Job Title: Senior AWS Data Engineer
Location: Bangalore & Hyderabad (Hybrid)
Experience: 5-12 Years
The Role
We are looking for a Senior Data Engineer. Who will manage the high-availability AWS environments while building scalable ETL pipelines using AWS Glue (PySpark).
Responsibilities
- Infrastructure: Design and manage secure, scalable AWS environments (VPC, EC2, S3, RDS, IAM).
- Data Engineering: Develop AWS Glue ETL jobs (PySpark), manage Data Catalogs, and optimize S3 Data Lakes.
- Containers: Package and deploy workloads using Docker and EKS/ECS.
- Operations: Implement CloudWatch monitoring, troubleshoot Glue job failures, and optimize for cost/performance.
AWS Glue & Data Engineering
- Design, develop, and maintain AWS Glue ETL jobs using PySpark / Python.
- Build and manage AWS Glue Crawlers, Data Catalogs, and metadata structures.
- Implement batch and near-real-time ingestion pipelines into Amazon S3–based data lakes.
- Design efficient partitioning, schema management, and job performance tuning strategies.
- Handle error handling, retry logic, logging, and operational robustness of Glue jobs.
- Develop Glue Workflows and Triggers to orchestrate multi-step pipelines.
AWS-Native Data Platform Development
- Build data pipelines using Amazon S3 (raw, curated, consumption layers), AWS Glue, and Athena and/or Redshift for query and analytics access.
- Apply data modeling practices aligned to analytics use cases (curated / consumption-ready data).
- Support structured, semi-structured, and JSON-based data sources.
Data Governance & Quality
- Implement data quality checks and validation within Glue pipelines.
- Ensure schema evolution, backward compatibility, and controlled data changes.
- Apply IAM roles, permissions, and encryption standards for data access.
- Work with governance teams to support lineage, cataloging, and audit requirements.
Operational Support
- Monitor Glue jobs and data pipelines using CloudWatch logs and metrics.
- Perform troubleshooting, root cause analysis, and pipeline optimization.
- Ensure SLAs for critical data pipelines and analytics feeds.
Collaboration
- Partner closely with data product owners, BI teams, and downstream consumers.

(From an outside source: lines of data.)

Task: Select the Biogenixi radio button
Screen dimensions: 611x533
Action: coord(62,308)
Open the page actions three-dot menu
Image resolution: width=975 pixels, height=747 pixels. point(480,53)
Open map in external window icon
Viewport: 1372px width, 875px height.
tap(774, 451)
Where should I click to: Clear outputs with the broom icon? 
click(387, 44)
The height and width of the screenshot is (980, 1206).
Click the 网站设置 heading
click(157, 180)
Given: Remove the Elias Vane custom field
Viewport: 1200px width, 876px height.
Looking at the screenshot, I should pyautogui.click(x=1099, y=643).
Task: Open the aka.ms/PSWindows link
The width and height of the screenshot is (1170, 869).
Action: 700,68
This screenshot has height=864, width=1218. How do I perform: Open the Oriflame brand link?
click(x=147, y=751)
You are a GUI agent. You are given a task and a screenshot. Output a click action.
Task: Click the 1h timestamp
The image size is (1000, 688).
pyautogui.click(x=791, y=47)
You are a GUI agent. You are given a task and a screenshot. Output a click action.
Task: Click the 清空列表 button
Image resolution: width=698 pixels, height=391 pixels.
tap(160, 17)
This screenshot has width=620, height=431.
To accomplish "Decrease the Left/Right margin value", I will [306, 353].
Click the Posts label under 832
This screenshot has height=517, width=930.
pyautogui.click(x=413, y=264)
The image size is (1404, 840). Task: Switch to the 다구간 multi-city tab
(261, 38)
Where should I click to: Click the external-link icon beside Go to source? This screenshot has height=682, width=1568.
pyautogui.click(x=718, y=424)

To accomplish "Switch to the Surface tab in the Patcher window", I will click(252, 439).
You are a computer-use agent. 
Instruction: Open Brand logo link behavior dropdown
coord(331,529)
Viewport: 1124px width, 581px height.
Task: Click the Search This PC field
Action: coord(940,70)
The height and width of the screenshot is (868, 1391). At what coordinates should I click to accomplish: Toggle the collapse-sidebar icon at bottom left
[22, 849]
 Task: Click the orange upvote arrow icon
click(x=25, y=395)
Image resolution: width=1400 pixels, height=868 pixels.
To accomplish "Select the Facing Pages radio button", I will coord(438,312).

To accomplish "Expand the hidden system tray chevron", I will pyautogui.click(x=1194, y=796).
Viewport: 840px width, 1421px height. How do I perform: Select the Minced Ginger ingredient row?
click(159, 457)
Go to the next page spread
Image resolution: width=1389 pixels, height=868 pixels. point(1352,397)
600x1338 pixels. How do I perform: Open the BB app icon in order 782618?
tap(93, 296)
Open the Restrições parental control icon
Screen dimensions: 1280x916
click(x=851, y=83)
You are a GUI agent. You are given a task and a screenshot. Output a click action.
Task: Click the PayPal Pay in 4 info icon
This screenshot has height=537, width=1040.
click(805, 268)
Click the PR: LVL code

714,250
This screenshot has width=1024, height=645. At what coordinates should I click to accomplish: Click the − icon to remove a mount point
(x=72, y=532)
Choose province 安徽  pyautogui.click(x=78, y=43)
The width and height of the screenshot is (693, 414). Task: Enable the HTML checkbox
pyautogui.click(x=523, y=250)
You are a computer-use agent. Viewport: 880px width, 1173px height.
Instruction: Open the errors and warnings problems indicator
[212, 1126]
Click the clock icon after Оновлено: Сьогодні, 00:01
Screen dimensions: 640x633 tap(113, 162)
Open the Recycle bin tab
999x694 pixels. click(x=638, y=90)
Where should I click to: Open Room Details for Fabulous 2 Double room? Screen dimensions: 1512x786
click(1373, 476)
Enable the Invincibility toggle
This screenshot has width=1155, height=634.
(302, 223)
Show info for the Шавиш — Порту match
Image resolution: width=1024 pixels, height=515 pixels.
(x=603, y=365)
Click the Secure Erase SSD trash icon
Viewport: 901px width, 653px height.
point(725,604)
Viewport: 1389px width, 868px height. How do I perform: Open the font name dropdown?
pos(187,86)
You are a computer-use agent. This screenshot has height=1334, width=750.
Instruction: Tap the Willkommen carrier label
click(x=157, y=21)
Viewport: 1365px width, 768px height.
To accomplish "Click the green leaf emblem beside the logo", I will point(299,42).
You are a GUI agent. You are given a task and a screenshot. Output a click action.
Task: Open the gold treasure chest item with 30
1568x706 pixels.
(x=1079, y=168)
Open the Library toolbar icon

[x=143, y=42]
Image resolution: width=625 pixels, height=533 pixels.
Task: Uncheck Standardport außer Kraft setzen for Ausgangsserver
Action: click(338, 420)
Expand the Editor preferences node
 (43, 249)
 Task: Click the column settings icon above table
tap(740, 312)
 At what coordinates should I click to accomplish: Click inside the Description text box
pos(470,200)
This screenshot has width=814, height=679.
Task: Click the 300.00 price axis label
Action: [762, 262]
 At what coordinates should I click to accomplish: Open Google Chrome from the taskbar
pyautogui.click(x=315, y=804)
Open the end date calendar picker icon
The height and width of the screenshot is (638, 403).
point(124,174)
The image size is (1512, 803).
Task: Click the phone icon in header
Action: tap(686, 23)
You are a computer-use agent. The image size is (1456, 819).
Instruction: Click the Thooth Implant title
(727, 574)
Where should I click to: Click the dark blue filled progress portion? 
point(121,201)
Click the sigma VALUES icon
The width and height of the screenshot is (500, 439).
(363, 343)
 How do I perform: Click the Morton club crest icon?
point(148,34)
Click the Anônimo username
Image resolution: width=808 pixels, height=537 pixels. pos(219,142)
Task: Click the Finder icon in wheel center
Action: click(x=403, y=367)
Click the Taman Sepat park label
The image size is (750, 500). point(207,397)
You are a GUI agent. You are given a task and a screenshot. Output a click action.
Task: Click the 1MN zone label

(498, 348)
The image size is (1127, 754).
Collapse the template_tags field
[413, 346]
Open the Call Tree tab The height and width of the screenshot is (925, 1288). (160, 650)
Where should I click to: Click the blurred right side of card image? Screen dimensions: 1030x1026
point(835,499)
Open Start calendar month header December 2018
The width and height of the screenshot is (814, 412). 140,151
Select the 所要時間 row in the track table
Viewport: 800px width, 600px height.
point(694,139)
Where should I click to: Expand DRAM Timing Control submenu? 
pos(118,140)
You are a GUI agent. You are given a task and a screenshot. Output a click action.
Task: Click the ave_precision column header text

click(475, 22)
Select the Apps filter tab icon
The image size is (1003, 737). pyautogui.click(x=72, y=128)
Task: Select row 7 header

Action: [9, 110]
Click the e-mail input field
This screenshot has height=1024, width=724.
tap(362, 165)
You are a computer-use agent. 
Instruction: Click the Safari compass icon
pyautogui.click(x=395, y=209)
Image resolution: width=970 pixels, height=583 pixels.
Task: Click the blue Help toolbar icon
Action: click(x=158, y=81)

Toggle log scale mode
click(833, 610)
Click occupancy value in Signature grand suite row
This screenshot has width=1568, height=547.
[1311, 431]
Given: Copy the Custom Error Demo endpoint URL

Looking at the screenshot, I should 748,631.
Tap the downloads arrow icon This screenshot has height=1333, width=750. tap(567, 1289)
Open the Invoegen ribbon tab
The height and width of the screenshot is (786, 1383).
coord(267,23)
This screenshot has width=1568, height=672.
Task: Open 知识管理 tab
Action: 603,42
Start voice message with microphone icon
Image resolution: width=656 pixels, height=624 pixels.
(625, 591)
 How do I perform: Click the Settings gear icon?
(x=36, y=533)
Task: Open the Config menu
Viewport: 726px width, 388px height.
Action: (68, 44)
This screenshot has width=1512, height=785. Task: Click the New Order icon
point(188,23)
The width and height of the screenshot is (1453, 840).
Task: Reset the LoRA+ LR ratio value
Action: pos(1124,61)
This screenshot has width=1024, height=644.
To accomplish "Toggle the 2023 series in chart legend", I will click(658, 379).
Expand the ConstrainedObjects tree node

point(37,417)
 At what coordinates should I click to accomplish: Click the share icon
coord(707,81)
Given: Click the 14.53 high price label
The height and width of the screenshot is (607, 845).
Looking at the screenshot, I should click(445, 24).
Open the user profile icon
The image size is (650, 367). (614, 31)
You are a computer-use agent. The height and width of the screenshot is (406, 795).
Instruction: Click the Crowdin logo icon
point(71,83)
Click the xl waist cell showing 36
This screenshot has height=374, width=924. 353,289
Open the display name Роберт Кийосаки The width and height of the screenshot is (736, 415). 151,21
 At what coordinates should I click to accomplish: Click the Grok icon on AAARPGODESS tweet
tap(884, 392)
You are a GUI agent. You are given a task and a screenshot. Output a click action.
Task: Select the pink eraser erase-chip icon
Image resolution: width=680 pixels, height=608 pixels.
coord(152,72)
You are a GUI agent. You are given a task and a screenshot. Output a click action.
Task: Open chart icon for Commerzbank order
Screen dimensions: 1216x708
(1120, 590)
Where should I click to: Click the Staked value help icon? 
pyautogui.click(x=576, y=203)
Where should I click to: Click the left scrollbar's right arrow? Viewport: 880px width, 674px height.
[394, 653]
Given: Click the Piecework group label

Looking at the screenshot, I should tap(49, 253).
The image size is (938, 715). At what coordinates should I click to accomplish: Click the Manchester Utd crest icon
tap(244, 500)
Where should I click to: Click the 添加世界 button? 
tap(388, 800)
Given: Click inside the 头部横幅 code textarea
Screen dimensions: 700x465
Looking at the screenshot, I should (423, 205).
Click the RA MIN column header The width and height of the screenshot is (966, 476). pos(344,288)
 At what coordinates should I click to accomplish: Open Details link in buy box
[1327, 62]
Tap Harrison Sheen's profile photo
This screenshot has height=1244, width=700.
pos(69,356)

- Translate business and analytics requirements into scalable technical solutions.
- Produce clear documentation for pipelines, datasets, and operational runbooks.
Required Skills & Qualifications
- 5+ years of experience in Data Engineering roles.
- Strong hands-on experience with AWS Glue (Jobs, Crawlers, Catalog, Workflows).
- Proficiency in Python and PySpark for ETL development.
- Solid experience with Amazon S3–based data lake architectures.
- Experience using Athena and/or Redshift for analytics consumption.
- Strong understanding of data partitioning, performance tuning, and cost optimization.
- Experience building production-grade, failure-tolerant data pipelines.